> _SUPPLIED DATA_
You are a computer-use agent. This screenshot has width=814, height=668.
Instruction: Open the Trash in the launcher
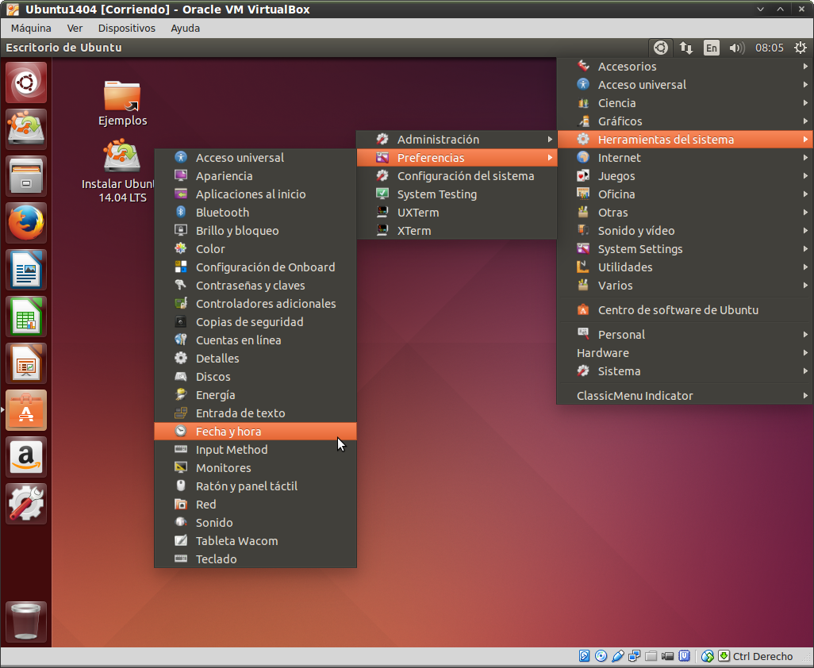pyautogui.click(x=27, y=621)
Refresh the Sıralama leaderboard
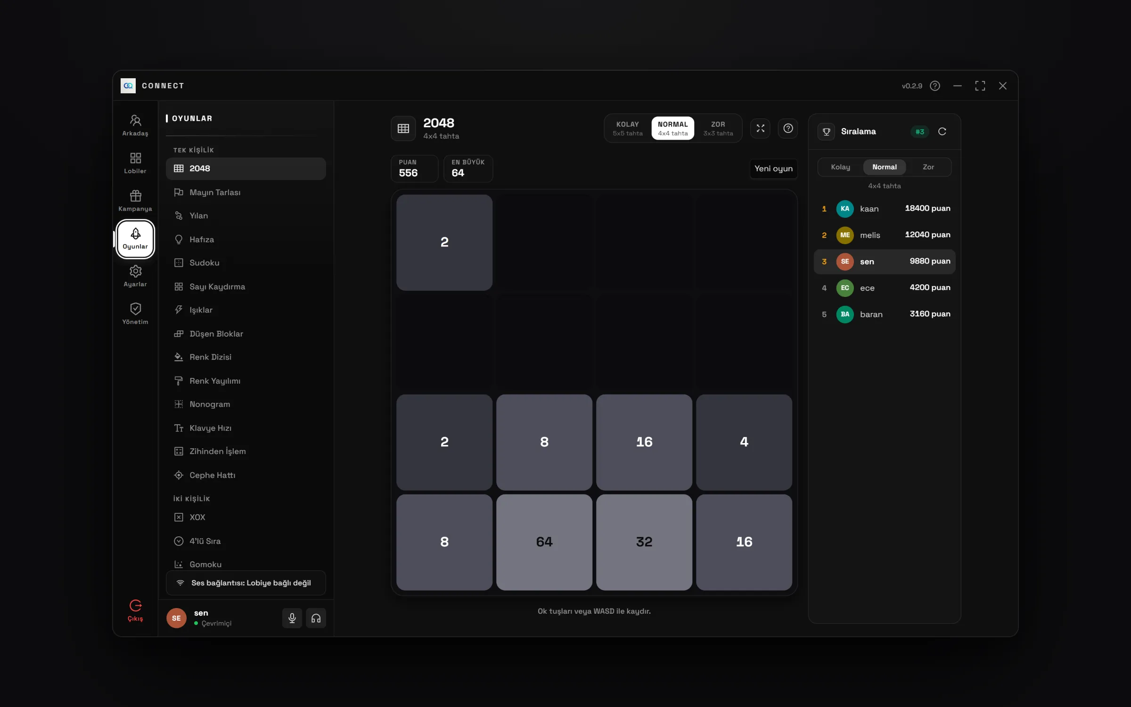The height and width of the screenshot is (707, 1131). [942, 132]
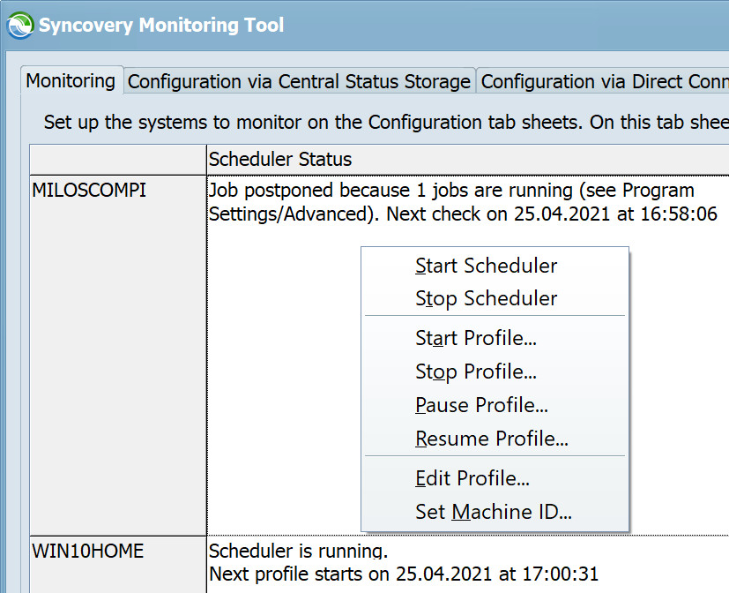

> _PROBLEM TO SOLVE_
Only the pictures stay behind; copy everything else in the records above exactly.

> _ANSWER TO THIS EXERCISE_
You are a computer-use agent. This screenshot has width=814, height=668.
Instruction: Open the Trash in the launcher
pyautogui.click(x=27, y=621)
Refresh the Sıralama leaderboard
The height and width of the screenshot is (707, 1131). [942, 132]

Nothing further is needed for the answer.